Required work:
Every line of the data needs to be returned exactly.

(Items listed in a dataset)

Start of Block

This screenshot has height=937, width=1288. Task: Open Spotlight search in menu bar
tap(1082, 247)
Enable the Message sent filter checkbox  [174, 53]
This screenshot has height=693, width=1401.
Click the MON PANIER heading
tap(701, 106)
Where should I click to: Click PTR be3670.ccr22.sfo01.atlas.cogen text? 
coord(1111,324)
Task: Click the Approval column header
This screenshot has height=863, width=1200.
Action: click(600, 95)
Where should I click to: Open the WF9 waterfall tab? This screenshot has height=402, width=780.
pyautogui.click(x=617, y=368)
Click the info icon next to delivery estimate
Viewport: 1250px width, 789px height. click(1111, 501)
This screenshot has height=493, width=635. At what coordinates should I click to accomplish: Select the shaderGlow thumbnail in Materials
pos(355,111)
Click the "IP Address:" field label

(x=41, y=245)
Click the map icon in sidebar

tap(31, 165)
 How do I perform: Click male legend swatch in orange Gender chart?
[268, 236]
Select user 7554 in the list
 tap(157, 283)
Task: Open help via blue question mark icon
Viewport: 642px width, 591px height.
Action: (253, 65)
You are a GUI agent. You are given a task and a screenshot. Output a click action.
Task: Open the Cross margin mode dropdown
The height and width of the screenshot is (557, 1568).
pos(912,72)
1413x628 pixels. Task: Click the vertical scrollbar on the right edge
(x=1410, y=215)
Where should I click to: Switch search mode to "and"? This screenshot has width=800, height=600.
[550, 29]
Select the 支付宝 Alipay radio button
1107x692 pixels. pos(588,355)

End of Block

Your solution:
This screenshot has height=937, width=1288. Task: Open Spotlight search in menu bar
tap(1082, 247)
Enable the Message sent filter checkbox  [174, 53]
This screenshot has height=693, width=1401.
Click the MON PANIER heading
tap(701, 106)
Where should I click to: Click PTR be3670.ccr22.sfo01.atlas.cogen text? 
coord(1111,324)
Task: Click the Approval column header
This screenshot has height=863, width=1200.
Action: click(600, 95)
Where should I click to: Open the WF9 waterfall tab? This screenshot has height=402, width=780.
pyautogui.click(x=617, y=368)
Click the info icon next to delivery estimate
Viewport: 1250px width, 789px height. click(1111, 501)
This screenshot has height=493, width=635. At what coordinates should I click to accomplish: Select the shaderGlow thumbnail in Materials
pos(355,111)
Click the "IP Address:" field label

(x=41, y=245)
Click the map icon in sidebar

tap(31, 165)
 How do I perform: Click male legend swatch in orange Gender chart?
[268, 236]
Select user 7554 in the list
 tap(157, 283)
Task: Open help via blue question mark icon
Viewport: 642px width, 591px height.
Action: (253, 65)
You are a GUI agent. You are given a task and a screenshot. Output a click action.
Task: Open the Cross margin mode dropdown
The height and width of the screenshot is (557, 1568).
pos(912,72)
1413x628 pixels. Task: Click the vertical scrollbar on the right edge
(x=1410, y=215)
Where should I click to: Switch search mode to "and"? This screenshot has width=800, height=600.
[550, 29]
Select the 支付宝 Alipay radio button
1107x692 pixels. pos(588,355)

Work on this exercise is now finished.